ARBEITSANWEISUNGEN -
A) Geben Sie den Abschnitt des Textauszugs von "Eine Woche zuvor, am" bis "39 Lkw erstattet." wortgetreu aus.
B) Erläutern Sie in ein bis drei Sätzen, aus welchem Grund die Fahrer laut Textauszug den Protest erst beenden wollen, wenn alle Forderungen beglichen sind.

Eine Woche zuvor, am Karfreitag, hatte Mazur noch versucht, mithilfe einer paramiltärischen Schlägertruppe aus Polen, der »Rutkowski Patrol«, den Streikenden die Lkw mit Gewalt abspenstig zu machen. Ohne Erfolg: Mazur und die Mitglieder der »Rutkowski Patrol« wurden auf der Raststätte festgenommen und dürfen diese seither nicht mehr betreten. Am vergangenen Donnerstag dann hatte die Staatsanwaltschaft Darmstadt mitgeteilt, Mazur habe über seinen Anwalt Anzeige wegen der mutmaßlichen Unterschlagung von 39 Lkw erstattet.

Doch der Druck scheint gewirkt zu haben. Noch haben nicht alle Fahrer alles bekommen, die Verhandlungen mit Mazur dauern an. Deshalb wird auch der Streik fortgesetzt, die Lkw bleiben stehen. Man werde den Protest erst beenden, wenn alle Forderungen beglichen seien, das haben die Fahrer in den vergangenen Tagen immer wieder betont, auch weil sie bereits einige Erfahrungen mit falschen Versprechungen des Unternehmers gesammelt haben, der sich nach wie vor öffentlich nicht dazu bekennen will, Fehler gemacht zu haben. »Sie haben die Aktion gemeinsam begonnen und werden sie gemeinsam beenden, wenn alle ausgezahlt worden sind«, erklärte auch das Beratungsnetzwerk Faire Mobilität des Deutschen Gewerkschaftsbundes am Dienstag. Die Mitarbeiter*innen von Faire Mobilität unterstützen die streikenden Lkw-Fahrer, gemeinsam mit der niederländischen Gewerkschaft FNV, aus deren Reihen Edwin Atema stammt, ein ehemaliger Trucker, den die Streikenden als ihren Verhandlungsführer bestimmt haben.

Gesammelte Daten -
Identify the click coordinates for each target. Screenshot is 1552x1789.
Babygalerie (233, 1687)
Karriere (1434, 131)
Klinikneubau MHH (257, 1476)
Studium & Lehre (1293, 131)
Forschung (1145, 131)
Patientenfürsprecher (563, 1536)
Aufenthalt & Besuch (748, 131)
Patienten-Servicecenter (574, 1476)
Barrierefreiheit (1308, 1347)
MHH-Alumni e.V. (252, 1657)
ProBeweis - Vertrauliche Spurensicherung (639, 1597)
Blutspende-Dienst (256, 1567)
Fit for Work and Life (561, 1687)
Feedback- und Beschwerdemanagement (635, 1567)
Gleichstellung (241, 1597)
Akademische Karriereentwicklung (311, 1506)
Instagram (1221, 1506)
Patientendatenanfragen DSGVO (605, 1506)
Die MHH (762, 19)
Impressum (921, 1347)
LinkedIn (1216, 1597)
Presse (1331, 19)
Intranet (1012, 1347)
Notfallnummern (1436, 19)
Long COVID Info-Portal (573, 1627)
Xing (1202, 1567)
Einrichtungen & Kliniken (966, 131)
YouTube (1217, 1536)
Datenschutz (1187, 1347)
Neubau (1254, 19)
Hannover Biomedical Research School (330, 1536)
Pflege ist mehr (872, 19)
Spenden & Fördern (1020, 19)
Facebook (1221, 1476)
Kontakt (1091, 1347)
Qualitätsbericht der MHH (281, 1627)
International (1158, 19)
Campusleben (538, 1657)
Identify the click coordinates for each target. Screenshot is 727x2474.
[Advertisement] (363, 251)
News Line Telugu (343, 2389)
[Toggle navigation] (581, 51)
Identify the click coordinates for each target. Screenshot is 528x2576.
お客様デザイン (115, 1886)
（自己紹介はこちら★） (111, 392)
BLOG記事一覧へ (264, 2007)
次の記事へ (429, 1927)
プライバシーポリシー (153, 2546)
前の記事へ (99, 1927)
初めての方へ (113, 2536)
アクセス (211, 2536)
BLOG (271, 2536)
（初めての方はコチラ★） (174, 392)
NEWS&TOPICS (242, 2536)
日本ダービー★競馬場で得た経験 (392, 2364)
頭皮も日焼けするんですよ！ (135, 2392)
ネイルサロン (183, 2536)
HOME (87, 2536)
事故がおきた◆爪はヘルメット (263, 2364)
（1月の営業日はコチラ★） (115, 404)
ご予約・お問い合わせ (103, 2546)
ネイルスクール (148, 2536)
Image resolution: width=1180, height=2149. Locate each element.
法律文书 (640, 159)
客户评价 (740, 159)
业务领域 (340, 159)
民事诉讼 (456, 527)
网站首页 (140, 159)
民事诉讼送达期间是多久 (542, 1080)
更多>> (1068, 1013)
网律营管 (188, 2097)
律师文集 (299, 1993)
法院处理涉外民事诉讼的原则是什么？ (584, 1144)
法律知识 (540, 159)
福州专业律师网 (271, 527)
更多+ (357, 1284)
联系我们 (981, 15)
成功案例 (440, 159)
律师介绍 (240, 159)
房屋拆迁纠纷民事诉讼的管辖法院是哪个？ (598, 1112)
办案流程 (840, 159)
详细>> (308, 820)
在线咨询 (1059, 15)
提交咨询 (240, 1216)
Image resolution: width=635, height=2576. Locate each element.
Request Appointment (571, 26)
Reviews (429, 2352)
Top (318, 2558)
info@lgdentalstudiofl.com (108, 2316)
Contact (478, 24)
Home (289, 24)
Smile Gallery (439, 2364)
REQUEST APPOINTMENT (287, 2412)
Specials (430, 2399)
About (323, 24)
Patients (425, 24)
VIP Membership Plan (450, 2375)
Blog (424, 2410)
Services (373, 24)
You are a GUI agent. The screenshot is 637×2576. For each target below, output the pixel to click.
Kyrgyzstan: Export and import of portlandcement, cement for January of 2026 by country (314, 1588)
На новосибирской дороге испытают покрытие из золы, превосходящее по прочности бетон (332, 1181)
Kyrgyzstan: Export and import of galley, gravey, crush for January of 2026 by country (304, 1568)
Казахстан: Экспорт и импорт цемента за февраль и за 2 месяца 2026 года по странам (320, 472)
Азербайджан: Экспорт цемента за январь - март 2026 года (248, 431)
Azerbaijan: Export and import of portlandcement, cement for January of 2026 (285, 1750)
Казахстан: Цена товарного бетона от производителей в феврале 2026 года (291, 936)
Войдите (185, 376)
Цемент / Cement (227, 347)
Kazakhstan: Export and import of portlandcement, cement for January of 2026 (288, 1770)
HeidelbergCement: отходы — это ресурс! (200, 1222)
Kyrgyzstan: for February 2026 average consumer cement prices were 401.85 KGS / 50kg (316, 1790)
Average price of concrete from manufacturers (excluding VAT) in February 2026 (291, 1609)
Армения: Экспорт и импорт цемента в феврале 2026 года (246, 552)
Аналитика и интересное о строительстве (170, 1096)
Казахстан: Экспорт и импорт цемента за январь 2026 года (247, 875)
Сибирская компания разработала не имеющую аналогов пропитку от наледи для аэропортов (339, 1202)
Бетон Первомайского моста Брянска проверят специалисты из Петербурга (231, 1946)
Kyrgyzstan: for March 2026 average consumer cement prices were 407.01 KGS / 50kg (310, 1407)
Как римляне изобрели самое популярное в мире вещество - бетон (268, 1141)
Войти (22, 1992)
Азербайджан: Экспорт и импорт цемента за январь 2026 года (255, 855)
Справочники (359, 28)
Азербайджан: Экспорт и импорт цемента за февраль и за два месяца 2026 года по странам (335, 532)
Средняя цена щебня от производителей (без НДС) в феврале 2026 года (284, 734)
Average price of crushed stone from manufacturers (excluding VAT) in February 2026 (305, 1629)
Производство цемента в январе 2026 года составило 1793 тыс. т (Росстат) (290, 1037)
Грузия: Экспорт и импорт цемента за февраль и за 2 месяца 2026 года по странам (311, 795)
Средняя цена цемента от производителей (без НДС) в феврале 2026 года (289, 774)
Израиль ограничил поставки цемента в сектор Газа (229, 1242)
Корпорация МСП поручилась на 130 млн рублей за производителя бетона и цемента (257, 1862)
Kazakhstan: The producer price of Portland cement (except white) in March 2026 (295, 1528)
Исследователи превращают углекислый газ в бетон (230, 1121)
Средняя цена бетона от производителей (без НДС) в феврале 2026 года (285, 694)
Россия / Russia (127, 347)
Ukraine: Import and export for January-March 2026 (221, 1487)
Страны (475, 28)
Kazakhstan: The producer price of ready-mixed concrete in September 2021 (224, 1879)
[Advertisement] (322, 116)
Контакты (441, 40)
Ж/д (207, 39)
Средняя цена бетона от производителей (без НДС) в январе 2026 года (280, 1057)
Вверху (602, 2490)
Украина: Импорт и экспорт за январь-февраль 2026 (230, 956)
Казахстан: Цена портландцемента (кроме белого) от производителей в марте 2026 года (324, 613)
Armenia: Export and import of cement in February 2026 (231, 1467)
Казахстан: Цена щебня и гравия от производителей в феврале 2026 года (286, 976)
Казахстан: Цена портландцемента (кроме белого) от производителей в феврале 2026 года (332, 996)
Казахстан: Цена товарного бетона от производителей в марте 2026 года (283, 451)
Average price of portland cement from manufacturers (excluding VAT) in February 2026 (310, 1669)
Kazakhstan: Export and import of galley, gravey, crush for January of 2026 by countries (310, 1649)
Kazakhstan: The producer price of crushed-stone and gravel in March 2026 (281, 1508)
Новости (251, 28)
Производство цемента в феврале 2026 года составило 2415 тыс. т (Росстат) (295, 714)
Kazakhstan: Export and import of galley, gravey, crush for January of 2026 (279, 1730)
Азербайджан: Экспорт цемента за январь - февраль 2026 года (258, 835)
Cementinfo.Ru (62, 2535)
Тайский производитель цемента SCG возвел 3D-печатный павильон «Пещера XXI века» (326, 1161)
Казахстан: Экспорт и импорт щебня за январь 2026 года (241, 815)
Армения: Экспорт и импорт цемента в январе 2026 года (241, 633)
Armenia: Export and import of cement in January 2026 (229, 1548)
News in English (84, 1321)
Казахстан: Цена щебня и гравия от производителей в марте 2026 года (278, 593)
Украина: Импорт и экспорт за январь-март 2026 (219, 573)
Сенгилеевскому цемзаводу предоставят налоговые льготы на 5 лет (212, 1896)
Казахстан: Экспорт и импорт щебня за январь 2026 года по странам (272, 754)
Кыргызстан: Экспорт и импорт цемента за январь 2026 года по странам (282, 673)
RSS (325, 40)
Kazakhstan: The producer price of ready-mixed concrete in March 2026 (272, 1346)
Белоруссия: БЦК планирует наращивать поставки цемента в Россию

LÖSUNGEN -
A)
Eine Woche zuvor, am Karfreitag, hatte Mazur noch versucht, mithilfe einer paramiltärischen Schlägertruppe aus Polen, der »Rutkowski Patrol«, den Streikenden die Lkw mit Gewalt abspenstig zu machen. Ohne Erfolg: Mazur und die Mitglieder der »Rutkowski Patrol« wurden auf der Raststätte festgenommen und dürfen diese seither nicht mehr betreten. Am vergangenen Donnerstag dann hatte die Staatsanwaltschaft Darmstadt mitgeteilt, Mazur habe über seinen Anwalt Anzeige wegen der mutmaßlichen Unterschlagung von 39 Lkw erstattet.

B) Die Fahrer haben bereits einige Erfahrungen mit falschen Versprechungen des Unternehmers gesammelt. Dieser will sich nach wie vor öffentlich nicht dazu bekennen, Fehler gemacht zu haben.